Une brève mention de chacune d'entre eux peut nous aider à
comprendre la modernité du Pape Benoît XVI et la capacité de
perspective qu'il avait pour interpréter les besoins de l'époque. À
Noël 2005, il a publié l'encyclique
Deus Caritas Est. Le monde
entier a été surpris qu'un Pape compare et harmonise "agape" et "eros",
deux réalités constitutives de l'identité humaine. Il affirme que
« l'homme devient vraiment lui-même, lorsque le corps et l'âme se
trouvent dans une unité intime; on peut dire que le défi de l'éros
est vraiment surmonté, lorsque cette unification est réussie. Si
l'homme aspire à n'être qu'esprit et veut rejeter la chair comme un
héritage purement animal, alors l'esprit et le corps perdent leur
dignité. Et si, par contre, il renonce à l'esprit et considère ainsi
la matière, le corps, comme une réalité exclusive, il perd également
sa grandeur [...] mais ce n'est ni l'esprit ni le corps seuls qui
aiment: c'est l'homme, la personne, qui aime en tant que créature
unitaire, dont le corps et l'âme font partie. Ce n'est que lorsque
les deux se fondent véritablement dans l'unité que l'homme devient
pleinement lui-même. Ce n'est que de cette manière que l'amour - eros - peut mûrir jusqu'à sa véritable grandeur
» (n.5).
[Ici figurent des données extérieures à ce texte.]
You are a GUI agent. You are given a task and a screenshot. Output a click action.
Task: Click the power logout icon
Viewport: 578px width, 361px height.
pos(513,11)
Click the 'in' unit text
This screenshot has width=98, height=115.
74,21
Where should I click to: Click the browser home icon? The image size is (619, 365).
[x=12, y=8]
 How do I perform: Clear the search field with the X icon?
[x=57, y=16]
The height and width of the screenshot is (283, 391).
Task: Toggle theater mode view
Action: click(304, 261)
Bien sûr, en
plus de l'éclairage anthropologique, le Pape présente les
conséquences pratiques de l'exercice de la vertu de charité.
La deuxième encyclique
Spe Salvi date de novembre 2007. Aujourd'hui
encore, dans le climat de l'époque que nous vivons, où l'espérance
semble s'évanouir face aux événements mais est si souvent invoquée,
la lecture de cette encyclique est un appel fort à une sérieuse
autocritique qui s'adresse aussi aux chrétiens: « Nous nous trouvons
à nouveau devant la question: que pouvons-nous espérer? [...]
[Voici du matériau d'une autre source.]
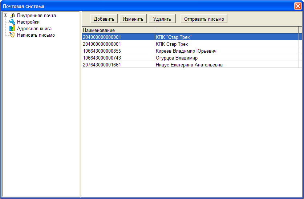Close the Почтовая система window

(x=297, y=6)
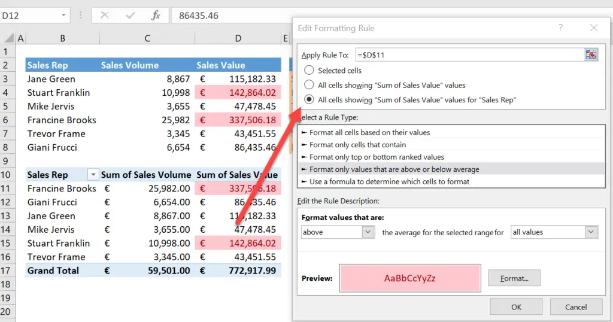
Task: Select rule type "Format only cells that contain"
Action: click(x=451, y=145)
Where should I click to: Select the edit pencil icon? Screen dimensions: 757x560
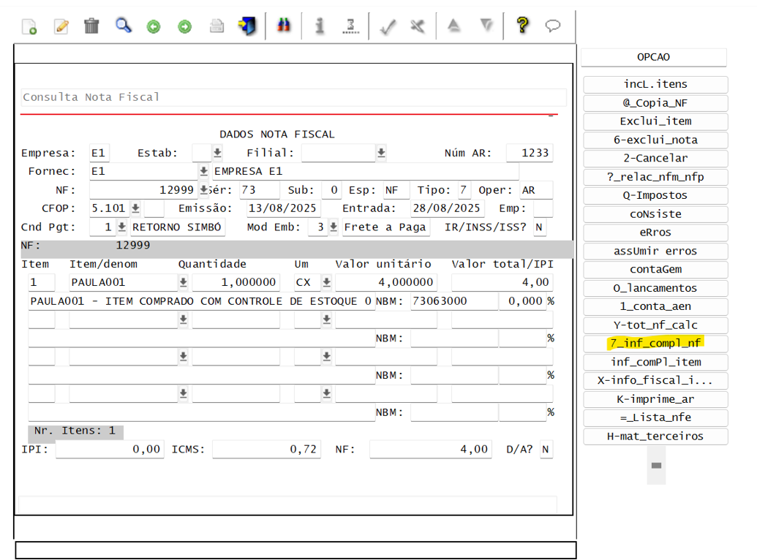pos(61,24)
L'autocritique de l'époque moderne doit aussi s'accompagner d'une
autocritique du christianisme moderne, qui doit encore et toujours
apprendre à se comprendre à partir de ses propres racines. Seuls
quelques conseils peuvent être tentés ici. Tout d'abord, il faut se
demander ce que signifie réellement le "progrès", ce qu'il promet et
ce qu'il ne promet pas. [...] Sans aucun doute, il offre de
nouvelles possibilités pour le bien, mais ouvre aussi des
possibilités abyssales de mal - des possibilités qui n'existaient
pas auparavant. Nous sommes tous devenus les témoins de la façon
dont le progrès entre de mauvaises mains peut devenir et est devenu,
en fait, un terrible progrès du mal. Si le progrès technique ne
s'accompagne pas d'un progrès dans la formation éthique de l'homme,
dans la croissance de l'homme intérieur, alors ce n'est pas un
progrès, mais une menace pour l'homme et pour le monde" (n° 22).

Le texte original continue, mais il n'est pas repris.